If you had a ton of loaded VCLs, which we have seen on occasion (and the reason why varnishreload -m exists), you could also run into a broken pipe when you are looking for the active VCL or a given label. Technically those functions would also benefit from exiting once they found what they were looking for, and a broken pipe would also not matter in this context (I will probably do that too).

Also, I'm a big fan of sed and bash and when portability is not a problem I will happily use GNU extensions. See my git sed command for example.

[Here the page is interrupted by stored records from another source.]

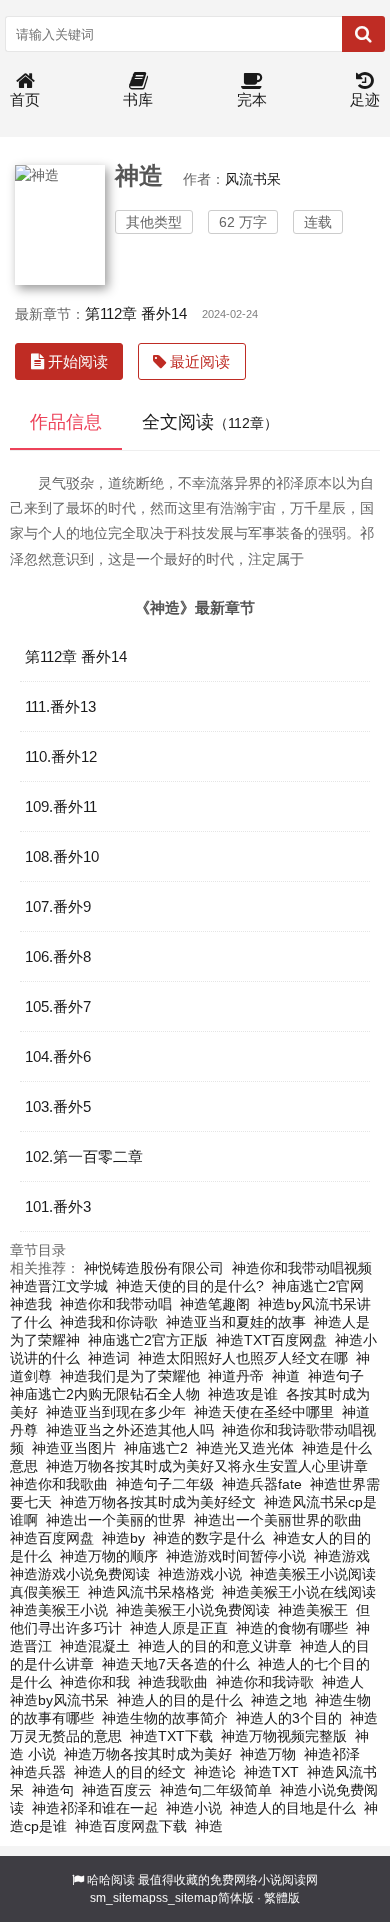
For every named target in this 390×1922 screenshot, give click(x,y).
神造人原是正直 (179, 1628)
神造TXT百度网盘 (271, 1340)
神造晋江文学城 (59, 1286)
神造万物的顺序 (109, 1556)
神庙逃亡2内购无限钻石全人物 (105, 1394)
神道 (286, 1376)
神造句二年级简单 (216, 1790)
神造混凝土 (95, 1646)
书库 (138, 99)
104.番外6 (58, 1056)
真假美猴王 (45, 1592)
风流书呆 (253, 179)
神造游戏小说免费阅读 (80, 1574)
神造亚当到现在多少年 (116, 1412)
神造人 (343, 1682)
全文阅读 (210, 422)
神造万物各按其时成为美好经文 (158, 1502)
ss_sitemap (187, 1898)
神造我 (31, 1304)
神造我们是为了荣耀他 (130, 1376)
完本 (252, 99)
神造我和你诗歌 (109, 1322)
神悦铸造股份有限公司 (154, 1268)
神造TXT (271, 1772)
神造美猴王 (313, 1610)
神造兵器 (38, 1772)
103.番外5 (58, 1106)
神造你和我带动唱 (116, 1304)
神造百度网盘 (52, 1538)
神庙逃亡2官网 (318, 1286)
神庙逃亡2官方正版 (148, 1340)
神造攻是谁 (243, 1394)
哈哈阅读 (111, 1880)
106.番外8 (58, 956)
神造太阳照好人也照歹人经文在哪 (243, 1358)
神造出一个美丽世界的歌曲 (278, 1520)
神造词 (109, 1358)
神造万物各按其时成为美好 (148, 1754)
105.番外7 (58, 1006)
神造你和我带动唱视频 (302, 1268)
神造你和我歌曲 (59, 1484)
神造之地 (279, 1700)
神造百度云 (117, 1790)
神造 (209, 1826)
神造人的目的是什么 (180, 1700)
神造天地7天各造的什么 (176, 1664)
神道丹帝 (236, 1376)
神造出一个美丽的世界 (116, 1520)
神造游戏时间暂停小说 (236, 1556)
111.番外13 (60, 706)
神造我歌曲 (173, 1682)
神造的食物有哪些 (292, 1628)
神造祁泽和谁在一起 (95, 1808)
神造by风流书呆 (59, 1700)
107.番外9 (58, 906)
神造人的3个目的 (289, 1718)
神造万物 (268, 1754)
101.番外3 (58, 1206)
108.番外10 (62, 856)
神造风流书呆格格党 (151, 1592)
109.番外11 (61, 806)
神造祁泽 (332, 1754)
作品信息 (66, 422)
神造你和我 (95, 1682)
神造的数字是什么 (209, 1538)
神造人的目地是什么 (293, 1808)
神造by (123, 1538)
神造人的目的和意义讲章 (215, 1646)
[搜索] (363, 34)
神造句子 (336, 1376)
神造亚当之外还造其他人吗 (130, 1430)
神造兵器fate (262, 1484)
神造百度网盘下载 (131, 1826)
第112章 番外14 (136, 313)
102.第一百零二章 (84, 1156)
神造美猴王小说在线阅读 (299, 1592)
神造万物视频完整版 (284, 1736)
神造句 (53, 1790)
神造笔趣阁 (215, 1304)
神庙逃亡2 (156, 1448)
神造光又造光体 (245, 1448)
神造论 (215, 1772)
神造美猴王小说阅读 (313, 1574)
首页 (25, 99)
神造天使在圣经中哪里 (264, 1412)
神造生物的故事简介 (165, 1718)
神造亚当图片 (74, 1448)
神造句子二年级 (165, 1484)
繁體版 (282, 1898)
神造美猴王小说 (59, 1610)
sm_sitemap (123, 1898)
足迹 (365, 99)
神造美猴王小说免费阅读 (193, 1610)
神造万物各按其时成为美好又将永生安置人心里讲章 (207, 1466)
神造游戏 (342, 1556)
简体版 (236, 1898)
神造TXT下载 (171, 1736)
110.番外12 (61, 756)
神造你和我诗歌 (265, 1682)
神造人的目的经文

But between the sed script:

# Store the lines starting with // VCL.SHOW in hold space
/^\/\/ VCL.SHOW/ {
    G
    h
}
# Replace the contents of pattern space of the last line
# with contents of the hold space and print the filename
# from the last (which was first read) occurence
${
    g
    s/.* [0-9]* [0-9]* \(.*\)\n/\1/p
}

And the awk stunt:

awk '$1 == "//" && $2 == "VCL.SHOW" {print; exit}' | {
    # all this ceremony to handle blanks in FILE
    read -r DELIM VCL_SHOW INDEX SIZE FILE &&
    echo "$FILE"
}

I find the latter easier to follow and a bit more self-describing.

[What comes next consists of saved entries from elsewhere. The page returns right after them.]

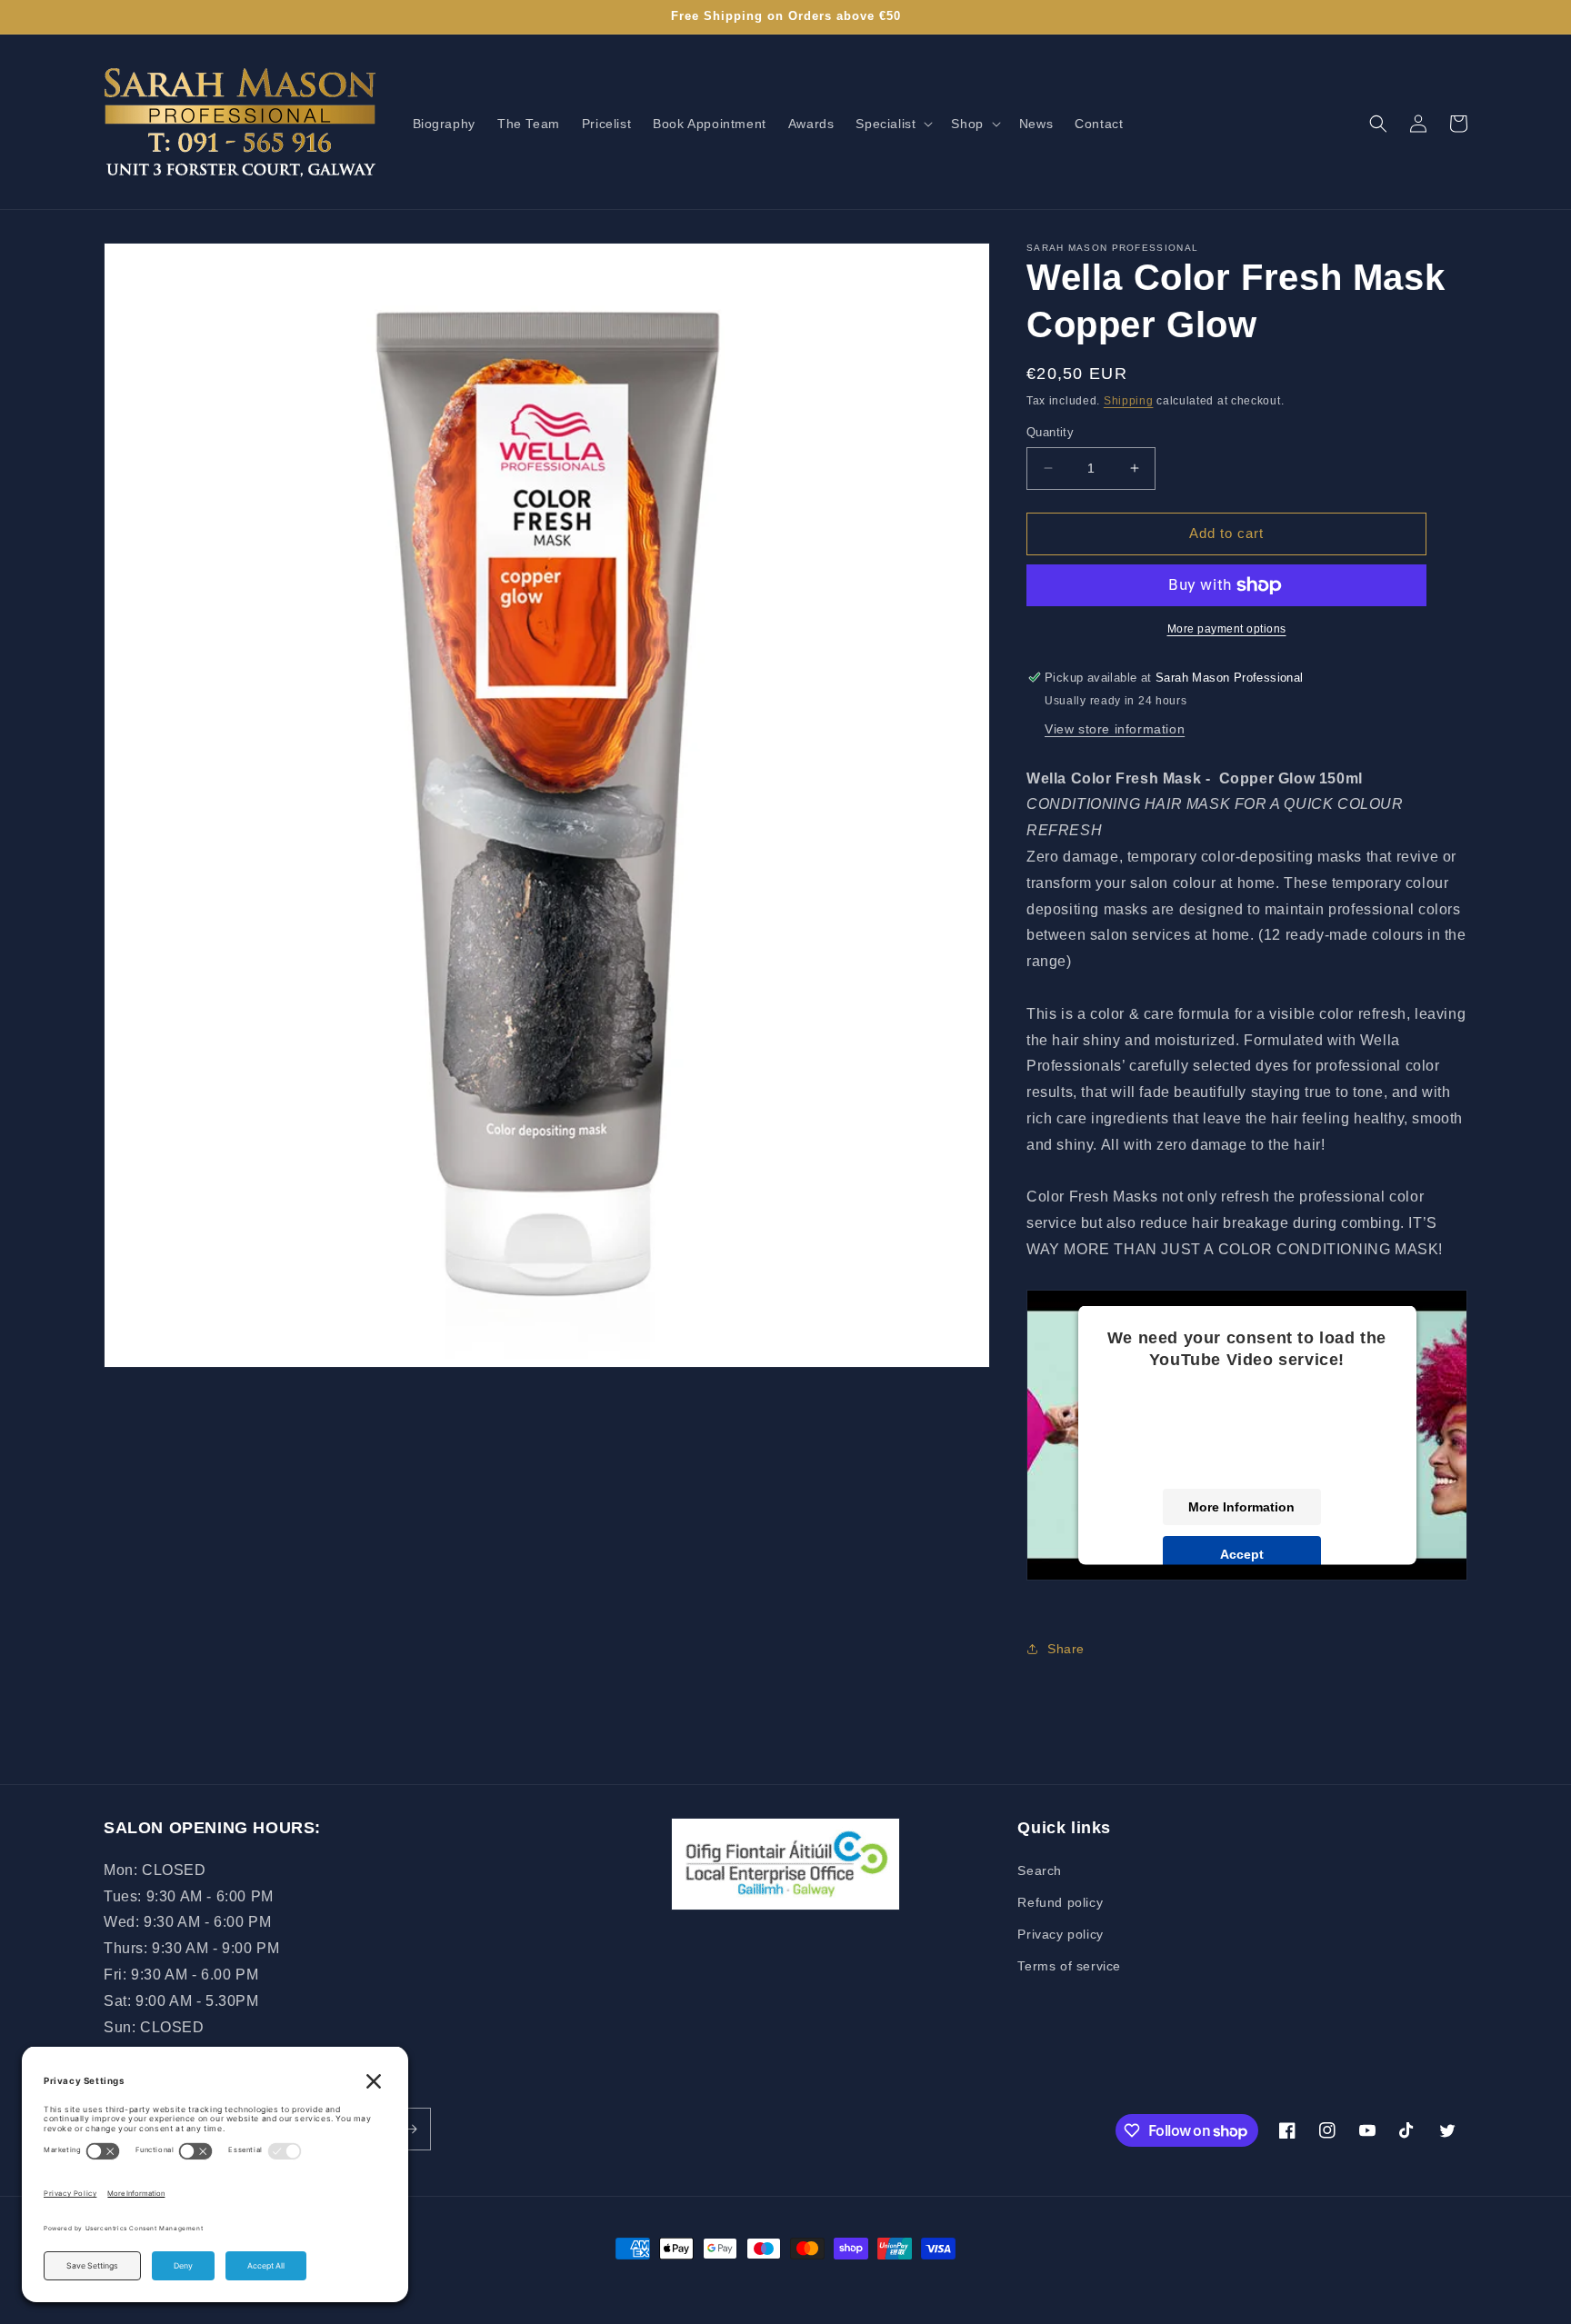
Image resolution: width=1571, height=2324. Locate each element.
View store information (1115, 729)
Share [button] (1066, 1648)
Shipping (1129, 400)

ghostinushanka commented 4 years ago

While I do not necessarily agree with the 'self-describing' part as the reader either has the knowledge of what commands do, or has to check the manual, I do agree that the sed syntax is elusive for most people. Taking hold of POSIX awk spec I've prepared a simple awk script that does the same as the sed one (produces the filename). And tested it against mawk (1.3.3, 1.3.4), bsd-awk (20070501) and gawk (5.0.1). IMO, compared to sed anyone with basic programming knowledge will have at least a rough idea what it does and how.

BEGIN {
    out=""
}
/^\/\/ VCL.SHOW/ {
    out = $0 out
}
END {
    sub(/.*\/\/ VCL.SHOW [0-9]* [0-9]* /, "", out)
    print out
}

And as I've mentioned to @gquintard I did measurements of this awk script (mawk 1.3.3; E3-1275 cpu) for 20M, 200M and 2G filesizes:

# time awk -f vcl-processor.awk examples/mega.vcl
fake file name 1.vcl

real    0m0.012s
user    0m0.008s
sys 0m0.004s
# time awk -f vcl-processor.awk examples/mega2.vcl
fake file name 1.vcl

real    0m0.094s
user    0m0.037s
sys 0m0.057s
# time awk -f vcl-processor.awk examples/giga.vcl
fake file name 1.vcl

real    0m1.296s
user    0m0.648s
sys 0m0.648s

The slowdown of ~100msec is visible for VCL size of 200Megabytes, 2Gig is just for reference. Is there anyone with the VLC larger than 100megabytes to actually care about processing of whole files?